Two soldiers are out on patrol in a combat zone walking side by side. A burst of enemy fire erupts and one falls to the ground limp. Yelling to their fallen partner, the other soldier gets no response. With no medics in sight, the soldier overcomes their nerves and gets to work. Thanks to their knowledge and training, their battle-buddy remains stable enough to make it to the nearest medical tent and makes a full recovery.
Although no Cadets were actually put in harm’s way, this was the pretend scenario of 6th Regiment Advanced Camp’s Tactical Combat Casualty Care (TC3), part of warrior skills training.
Cadre stress that this training is vital for all future leaders to learn. In order for Cadets to properly serve each other in the field, they needed to drill these techniques and gain confidence.
“Teaching the Cadets skills like this is really important, especially now, because it’s getting that comfortability and confidence in the basics, so when they go into the further levels of training they’re more comfortable with it,” said Sgt. William Raymond Harris.
As a veteran of Afghanistan, Harris is well versed in the need for these skills.
“Honestly no one is prepared for that [a real-world situation] until they go through it, but what we’re doing is getting them to a point where they’re not thinking about the steps, and after training on it so many times it becomes muscle memory,” he said. “Then there’s less chance of them freezing in the moment.”
Cadets practice on a manikin and each other to quickly assess an incapacitated soldier in a field environment, looking for bleeding, broken bones, collapsed lungs and more, and learning how to treat them with tourniquets, bandages, and nasopharyngeal airways, or NPAs.
For some Cadets like Aleena Roland, who is a nursing student at Niagara University, this training was familiar, but still new. She felt it was valuable for her to learn the process of providing care in the dirt when bullets are flying overhead.
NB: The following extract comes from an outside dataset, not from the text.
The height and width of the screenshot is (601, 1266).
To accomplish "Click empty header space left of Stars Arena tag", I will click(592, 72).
“It’s different from nursing because we don’t have the supplies we would normally have in a hospital, so it’s almost getting a new perspective. It’s always interesting to learn more about the medical field. To have more skills and abilities. It broadens your knowledge so that’s great,” said Roland. “I think field care and dealing with the trauma with a little amount of equipment and time would be good for any medical student or nursing student to do.”
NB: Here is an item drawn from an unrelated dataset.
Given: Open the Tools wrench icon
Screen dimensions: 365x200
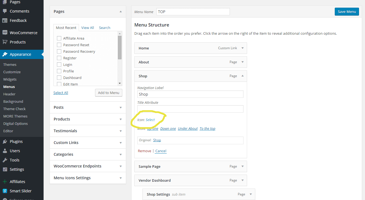Looking at the screenshot, I should coord(5,160).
Roland explained that her prior medical training was helpful, and that she even helped coach other Cadets on some technique, however the emergency procedures of this high stress environment were new to everyone.
There was a bit of nervousness in the air as Cadets waited their turn to begin assessments, but all approached with their knowledge leading the way.
Cadet Roland certainly knew what good medical practice looked like, and she proudly attested to the confidence gained by her and her fellow Cadets. With their battle-buddies by their side, these Cadets will be ready for anything.